Lawyer who missed deposition while viewing solar eclipse should pay $7,800 sanction, litigant says
Trials & Litigation
Lawyer who missed deposition while viewing solar eclipse should pay $7,800 sanction, litigant says
May 16, 2024, 9:34 am CDT
The moon covers the sun as it creates a total eclipse on Aug. 21, 2017, in Cerulean, Kentucky. (Photo by Timothy D. Easley/The Associated Press)
The additional cost of viewing a total solar eclipse in Arkansas could amount to more than $7,800 for a Florida lawyer who missed a deposition with his client.
Lawyer Warren James Pearson of Tallahassee, Florida, said he and his client missed the April 8 deposition in Tampa, Florida, because email notices went to the wrong email folder, Law360 reports.
But Pearson acknowledged that he was in Arkansas to see the solar eclipse when the opposing attorney called him about 15 minutes after the deposition start time, according to an April 10 motion for sanctions.
Now, Pearson’s legal opponent is seeking $7,864 in fees and costs in response to an April 30 sanctions order by U.S. District Judge Kathryn Kimball Mizelle of the Middle District of Florida.
Pearson is representing discrimination plaintiff Jovaughn Noel Smith Wade in a lawsuit against Auto Club Services Inc., which does business as AAA.

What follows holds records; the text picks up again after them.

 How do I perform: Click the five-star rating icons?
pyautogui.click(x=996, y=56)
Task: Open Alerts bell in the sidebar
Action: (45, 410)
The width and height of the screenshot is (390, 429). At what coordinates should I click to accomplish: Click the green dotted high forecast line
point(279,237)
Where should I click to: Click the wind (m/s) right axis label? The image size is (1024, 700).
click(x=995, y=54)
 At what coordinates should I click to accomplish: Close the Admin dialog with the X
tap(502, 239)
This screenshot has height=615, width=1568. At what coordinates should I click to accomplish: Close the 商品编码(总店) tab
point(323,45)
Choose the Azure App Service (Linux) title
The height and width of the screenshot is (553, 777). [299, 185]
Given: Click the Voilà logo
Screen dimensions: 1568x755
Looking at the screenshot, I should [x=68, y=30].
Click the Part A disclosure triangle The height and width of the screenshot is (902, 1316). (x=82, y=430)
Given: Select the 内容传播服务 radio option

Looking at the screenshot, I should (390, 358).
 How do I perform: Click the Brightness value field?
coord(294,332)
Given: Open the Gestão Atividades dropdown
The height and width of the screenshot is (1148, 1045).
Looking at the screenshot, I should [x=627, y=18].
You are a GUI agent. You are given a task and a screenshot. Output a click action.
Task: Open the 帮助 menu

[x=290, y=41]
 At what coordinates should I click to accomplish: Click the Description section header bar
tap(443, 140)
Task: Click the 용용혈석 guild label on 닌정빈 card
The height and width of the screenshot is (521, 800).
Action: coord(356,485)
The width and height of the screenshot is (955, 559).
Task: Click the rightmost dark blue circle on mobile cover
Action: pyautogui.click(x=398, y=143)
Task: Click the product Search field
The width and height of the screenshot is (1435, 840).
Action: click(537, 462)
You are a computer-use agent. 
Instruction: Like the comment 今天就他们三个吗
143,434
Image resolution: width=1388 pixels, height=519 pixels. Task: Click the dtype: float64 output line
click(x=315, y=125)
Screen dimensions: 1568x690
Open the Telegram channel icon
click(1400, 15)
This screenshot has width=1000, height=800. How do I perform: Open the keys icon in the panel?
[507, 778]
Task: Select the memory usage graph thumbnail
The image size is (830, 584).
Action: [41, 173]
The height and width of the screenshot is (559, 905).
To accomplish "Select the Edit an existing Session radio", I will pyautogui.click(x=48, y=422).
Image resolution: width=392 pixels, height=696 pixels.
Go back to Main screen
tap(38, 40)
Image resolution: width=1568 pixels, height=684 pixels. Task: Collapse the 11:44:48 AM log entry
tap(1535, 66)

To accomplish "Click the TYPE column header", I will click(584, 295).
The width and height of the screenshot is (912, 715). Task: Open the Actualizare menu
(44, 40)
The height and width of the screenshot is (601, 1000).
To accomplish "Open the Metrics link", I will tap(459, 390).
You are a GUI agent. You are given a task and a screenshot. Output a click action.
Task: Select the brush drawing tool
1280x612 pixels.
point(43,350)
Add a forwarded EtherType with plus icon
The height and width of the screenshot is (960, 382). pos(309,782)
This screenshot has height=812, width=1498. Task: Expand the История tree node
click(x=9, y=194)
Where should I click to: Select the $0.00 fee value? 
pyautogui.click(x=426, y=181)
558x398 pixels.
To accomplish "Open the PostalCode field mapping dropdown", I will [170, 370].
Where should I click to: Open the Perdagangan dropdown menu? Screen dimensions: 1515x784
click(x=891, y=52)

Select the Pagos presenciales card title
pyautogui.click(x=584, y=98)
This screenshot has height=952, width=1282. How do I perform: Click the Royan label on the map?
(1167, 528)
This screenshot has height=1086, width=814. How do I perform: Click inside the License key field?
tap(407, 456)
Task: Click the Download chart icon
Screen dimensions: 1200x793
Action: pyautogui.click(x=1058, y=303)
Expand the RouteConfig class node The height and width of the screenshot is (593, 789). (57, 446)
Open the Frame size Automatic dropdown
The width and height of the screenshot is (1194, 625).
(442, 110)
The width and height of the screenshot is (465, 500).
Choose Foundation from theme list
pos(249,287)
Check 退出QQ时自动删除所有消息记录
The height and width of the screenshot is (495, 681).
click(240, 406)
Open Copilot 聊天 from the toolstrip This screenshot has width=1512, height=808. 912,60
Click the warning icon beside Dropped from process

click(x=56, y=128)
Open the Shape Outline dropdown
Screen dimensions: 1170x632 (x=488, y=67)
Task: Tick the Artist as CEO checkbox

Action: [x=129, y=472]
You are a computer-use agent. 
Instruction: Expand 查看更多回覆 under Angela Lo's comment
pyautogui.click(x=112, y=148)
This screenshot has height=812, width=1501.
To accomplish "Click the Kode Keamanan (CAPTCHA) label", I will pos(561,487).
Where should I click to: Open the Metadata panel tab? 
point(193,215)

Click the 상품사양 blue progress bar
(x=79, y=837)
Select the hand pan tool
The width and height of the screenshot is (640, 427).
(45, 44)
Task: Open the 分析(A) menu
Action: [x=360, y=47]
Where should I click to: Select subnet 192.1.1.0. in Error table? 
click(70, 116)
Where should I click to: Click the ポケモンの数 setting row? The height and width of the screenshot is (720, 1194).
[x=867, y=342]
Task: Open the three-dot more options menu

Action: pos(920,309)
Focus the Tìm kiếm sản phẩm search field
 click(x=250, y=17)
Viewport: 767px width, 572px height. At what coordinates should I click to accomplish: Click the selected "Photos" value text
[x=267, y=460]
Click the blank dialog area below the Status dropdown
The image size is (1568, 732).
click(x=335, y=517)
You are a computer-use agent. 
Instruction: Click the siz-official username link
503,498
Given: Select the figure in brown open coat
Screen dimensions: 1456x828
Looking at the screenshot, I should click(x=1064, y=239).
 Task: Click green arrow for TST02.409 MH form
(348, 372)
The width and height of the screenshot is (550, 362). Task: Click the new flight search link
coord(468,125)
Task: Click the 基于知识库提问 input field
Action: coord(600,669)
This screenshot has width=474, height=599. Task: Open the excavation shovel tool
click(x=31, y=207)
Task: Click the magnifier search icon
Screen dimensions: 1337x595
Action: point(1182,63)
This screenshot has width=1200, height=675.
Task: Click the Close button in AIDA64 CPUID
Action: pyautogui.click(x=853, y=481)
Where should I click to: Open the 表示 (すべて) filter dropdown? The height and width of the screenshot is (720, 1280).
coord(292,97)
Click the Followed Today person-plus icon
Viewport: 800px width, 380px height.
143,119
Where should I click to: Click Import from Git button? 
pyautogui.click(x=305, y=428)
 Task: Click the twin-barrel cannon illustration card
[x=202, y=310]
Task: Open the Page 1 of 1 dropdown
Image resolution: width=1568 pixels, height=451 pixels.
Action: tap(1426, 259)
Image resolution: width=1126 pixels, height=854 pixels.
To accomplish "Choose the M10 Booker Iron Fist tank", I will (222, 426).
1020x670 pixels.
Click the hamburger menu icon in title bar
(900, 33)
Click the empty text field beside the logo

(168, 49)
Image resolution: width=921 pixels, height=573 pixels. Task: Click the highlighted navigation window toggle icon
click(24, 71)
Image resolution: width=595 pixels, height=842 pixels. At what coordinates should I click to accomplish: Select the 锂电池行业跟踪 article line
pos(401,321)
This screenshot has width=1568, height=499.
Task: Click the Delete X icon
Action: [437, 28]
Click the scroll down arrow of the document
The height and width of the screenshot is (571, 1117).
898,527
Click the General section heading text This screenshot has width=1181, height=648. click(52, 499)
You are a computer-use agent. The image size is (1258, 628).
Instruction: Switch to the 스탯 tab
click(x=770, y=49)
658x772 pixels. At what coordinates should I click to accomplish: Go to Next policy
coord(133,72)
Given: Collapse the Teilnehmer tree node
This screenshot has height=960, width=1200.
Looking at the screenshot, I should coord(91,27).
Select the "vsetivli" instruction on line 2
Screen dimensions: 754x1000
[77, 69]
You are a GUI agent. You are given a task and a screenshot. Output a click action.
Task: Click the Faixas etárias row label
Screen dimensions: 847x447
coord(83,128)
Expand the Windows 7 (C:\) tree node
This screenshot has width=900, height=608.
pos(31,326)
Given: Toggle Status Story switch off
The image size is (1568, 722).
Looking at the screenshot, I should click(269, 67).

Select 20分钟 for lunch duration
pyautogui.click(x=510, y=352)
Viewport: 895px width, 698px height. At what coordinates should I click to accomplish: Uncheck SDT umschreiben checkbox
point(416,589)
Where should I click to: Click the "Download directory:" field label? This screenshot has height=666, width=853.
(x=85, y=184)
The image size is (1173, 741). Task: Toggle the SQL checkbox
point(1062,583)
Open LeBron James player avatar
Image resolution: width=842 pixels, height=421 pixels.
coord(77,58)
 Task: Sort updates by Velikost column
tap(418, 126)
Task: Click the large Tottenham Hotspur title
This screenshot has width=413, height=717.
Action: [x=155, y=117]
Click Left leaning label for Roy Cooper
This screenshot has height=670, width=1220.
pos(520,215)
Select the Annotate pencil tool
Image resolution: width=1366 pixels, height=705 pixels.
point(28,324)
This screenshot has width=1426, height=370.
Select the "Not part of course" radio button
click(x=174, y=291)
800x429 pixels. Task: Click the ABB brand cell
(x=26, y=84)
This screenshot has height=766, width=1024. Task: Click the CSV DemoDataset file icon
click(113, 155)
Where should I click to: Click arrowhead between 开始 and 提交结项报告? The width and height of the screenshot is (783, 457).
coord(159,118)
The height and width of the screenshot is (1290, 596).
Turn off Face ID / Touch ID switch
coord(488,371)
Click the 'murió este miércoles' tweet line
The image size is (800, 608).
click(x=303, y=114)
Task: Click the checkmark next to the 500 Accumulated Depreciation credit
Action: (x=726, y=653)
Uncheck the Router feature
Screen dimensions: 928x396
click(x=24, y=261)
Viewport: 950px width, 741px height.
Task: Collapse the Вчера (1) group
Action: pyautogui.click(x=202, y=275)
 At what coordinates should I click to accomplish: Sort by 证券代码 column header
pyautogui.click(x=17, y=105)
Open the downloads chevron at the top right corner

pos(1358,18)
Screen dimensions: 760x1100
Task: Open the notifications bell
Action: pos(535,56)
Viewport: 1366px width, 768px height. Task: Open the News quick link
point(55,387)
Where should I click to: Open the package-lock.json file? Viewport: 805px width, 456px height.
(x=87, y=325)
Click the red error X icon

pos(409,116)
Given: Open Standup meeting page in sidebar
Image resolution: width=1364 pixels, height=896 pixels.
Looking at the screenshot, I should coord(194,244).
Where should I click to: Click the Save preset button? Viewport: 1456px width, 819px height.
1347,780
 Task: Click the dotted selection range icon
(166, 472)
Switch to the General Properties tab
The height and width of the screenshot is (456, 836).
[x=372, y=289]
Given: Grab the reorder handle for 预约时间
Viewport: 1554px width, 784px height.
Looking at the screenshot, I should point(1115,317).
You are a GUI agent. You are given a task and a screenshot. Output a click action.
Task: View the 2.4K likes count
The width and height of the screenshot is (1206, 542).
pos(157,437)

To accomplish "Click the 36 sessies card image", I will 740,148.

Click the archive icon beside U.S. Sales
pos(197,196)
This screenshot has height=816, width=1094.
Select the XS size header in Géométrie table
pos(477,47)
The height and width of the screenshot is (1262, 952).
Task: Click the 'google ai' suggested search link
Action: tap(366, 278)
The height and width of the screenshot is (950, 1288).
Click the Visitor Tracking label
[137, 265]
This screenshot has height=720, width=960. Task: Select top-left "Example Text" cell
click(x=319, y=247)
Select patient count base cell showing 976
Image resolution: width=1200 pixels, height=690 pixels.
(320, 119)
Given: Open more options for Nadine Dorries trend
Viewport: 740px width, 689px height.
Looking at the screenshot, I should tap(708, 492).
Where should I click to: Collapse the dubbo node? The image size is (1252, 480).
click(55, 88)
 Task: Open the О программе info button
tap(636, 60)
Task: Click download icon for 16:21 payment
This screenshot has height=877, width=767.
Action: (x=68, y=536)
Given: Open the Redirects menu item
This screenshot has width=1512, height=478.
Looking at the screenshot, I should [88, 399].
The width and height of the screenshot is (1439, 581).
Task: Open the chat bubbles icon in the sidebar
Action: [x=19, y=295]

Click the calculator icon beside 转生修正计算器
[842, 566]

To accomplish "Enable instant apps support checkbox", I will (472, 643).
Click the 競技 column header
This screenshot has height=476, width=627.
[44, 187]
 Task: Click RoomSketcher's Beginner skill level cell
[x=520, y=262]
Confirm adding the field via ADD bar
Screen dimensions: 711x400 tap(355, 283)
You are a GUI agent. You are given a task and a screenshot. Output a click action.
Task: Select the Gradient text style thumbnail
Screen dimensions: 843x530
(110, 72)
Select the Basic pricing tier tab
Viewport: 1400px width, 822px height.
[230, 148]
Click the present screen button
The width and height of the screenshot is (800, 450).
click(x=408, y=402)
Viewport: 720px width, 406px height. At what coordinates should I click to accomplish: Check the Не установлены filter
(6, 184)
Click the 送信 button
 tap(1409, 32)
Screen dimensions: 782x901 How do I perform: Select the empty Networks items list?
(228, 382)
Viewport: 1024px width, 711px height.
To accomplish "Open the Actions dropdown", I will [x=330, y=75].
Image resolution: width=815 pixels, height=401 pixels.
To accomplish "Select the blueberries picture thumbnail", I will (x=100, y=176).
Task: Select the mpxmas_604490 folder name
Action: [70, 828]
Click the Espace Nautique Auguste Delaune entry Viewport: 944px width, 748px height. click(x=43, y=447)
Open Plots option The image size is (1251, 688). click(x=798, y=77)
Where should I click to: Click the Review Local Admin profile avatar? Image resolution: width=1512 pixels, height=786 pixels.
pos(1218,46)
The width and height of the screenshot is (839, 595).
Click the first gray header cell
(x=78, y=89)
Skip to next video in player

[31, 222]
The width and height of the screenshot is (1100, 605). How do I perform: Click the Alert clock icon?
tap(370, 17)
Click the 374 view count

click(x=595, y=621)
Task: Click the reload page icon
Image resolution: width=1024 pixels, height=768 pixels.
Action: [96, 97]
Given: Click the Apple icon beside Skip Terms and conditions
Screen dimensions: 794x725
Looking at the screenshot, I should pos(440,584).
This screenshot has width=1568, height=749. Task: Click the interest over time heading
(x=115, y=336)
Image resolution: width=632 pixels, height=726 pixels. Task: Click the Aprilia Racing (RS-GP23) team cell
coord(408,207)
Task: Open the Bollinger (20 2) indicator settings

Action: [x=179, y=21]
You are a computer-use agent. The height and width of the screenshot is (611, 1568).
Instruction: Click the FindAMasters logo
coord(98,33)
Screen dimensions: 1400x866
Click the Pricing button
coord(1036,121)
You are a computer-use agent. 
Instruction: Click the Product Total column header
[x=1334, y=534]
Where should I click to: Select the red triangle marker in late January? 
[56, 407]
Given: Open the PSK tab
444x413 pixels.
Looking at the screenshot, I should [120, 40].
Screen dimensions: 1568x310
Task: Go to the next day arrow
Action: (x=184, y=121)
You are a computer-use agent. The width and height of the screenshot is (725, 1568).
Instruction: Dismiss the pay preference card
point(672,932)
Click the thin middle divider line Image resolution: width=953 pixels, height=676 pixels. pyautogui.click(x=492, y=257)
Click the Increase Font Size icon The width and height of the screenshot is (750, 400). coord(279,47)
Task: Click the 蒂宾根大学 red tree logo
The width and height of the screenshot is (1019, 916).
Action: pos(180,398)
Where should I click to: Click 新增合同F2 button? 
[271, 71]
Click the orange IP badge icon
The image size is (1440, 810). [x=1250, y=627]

The company is represented by Fisher & Phillips, which charges an hourly rate of $344 for the time of its partner handling the case, according to the May 14 motion for attorney fees and costs.
In her sanctions order, Mizelle declined to dismiss Wade’s case as a sanction, saying the missed deposition appears to be based on negligence, rather than willfulness.
Mizelle also said Wade, through his lawyer Pearson, had “disregarded multiple orders and deadlines.”
As excuses for those failures, Mizelle said, Pearson had cited staff shortages, email failures, illness and “the long-planned and impossible-to-delay startup of a restoration construction labor company” for which he is the principal shareholder.
Those excuses will no longer be acceptable, Mizelle said. Pearson’s “pattern of noncompliance is not unnoticed, and the court will not continue to prompt counsel to cure missed deadlines.”
Pearson did not immediately reply to an ABA Journal email and phone message seeking comment.